┌──

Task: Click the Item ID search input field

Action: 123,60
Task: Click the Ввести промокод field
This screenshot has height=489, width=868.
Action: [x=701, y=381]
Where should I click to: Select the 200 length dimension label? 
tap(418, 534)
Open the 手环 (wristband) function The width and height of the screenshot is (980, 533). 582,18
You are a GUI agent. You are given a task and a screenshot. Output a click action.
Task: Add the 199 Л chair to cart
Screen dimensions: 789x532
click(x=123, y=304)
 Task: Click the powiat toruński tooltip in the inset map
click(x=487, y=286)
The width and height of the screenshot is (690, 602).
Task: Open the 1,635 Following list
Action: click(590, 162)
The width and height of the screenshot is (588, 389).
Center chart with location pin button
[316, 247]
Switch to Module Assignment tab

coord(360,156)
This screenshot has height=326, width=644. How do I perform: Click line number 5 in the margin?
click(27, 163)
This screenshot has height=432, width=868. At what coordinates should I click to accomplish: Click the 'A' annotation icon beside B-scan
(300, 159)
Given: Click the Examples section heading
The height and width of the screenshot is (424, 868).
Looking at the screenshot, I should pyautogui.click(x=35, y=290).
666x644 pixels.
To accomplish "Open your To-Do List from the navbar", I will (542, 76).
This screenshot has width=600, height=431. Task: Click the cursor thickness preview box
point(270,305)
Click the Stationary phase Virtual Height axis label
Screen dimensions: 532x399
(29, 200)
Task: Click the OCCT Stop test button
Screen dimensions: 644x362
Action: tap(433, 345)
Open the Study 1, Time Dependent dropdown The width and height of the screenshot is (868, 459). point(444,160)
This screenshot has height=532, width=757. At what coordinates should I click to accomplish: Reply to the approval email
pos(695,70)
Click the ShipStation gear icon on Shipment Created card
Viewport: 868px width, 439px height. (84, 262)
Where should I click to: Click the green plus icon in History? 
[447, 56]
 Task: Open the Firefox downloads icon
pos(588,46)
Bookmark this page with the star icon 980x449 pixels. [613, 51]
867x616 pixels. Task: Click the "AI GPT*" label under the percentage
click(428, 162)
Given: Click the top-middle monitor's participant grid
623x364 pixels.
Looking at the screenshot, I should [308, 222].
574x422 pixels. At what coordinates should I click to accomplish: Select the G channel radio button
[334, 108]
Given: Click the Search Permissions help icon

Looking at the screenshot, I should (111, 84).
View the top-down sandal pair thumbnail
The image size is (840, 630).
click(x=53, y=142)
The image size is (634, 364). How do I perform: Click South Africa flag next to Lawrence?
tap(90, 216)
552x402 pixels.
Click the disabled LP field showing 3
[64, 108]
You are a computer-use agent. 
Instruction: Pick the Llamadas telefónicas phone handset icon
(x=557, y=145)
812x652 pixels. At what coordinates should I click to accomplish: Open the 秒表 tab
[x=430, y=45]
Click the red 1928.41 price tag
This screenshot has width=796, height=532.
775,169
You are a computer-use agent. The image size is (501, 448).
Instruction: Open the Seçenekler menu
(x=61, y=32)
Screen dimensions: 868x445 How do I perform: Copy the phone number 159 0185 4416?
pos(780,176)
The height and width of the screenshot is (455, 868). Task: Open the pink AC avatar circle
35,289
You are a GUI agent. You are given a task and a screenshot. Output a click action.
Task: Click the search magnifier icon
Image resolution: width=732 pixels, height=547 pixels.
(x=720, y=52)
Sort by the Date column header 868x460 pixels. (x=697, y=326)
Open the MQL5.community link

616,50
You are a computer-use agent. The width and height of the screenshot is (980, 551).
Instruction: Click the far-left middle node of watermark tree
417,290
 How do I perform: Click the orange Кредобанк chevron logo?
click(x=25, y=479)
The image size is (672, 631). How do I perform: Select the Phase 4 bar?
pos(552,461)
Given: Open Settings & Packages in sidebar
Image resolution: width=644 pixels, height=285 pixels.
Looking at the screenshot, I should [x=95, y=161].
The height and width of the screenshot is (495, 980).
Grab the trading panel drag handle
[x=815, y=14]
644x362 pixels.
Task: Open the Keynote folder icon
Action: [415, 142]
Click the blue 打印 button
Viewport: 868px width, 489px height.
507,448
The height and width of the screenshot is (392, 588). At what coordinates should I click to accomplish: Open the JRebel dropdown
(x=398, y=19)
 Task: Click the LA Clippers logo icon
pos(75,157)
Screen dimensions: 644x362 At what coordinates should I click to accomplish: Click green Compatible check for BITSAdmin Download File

└──

▸ Exercise objective: Copy out each line of the material in which the word "agent" turns up.

▸ Result of this exercise:
You are a GUI agent. You are given a task and a screenshot. Output a click action.
You are a computer-use agent. 
You are a computer-use agent. The image size is (501, 448).
You are a GUI agent. You are given a task and a screenshot. Output a click action.
You are a computer-use agent. The width and height of the screenshot is (980, 551).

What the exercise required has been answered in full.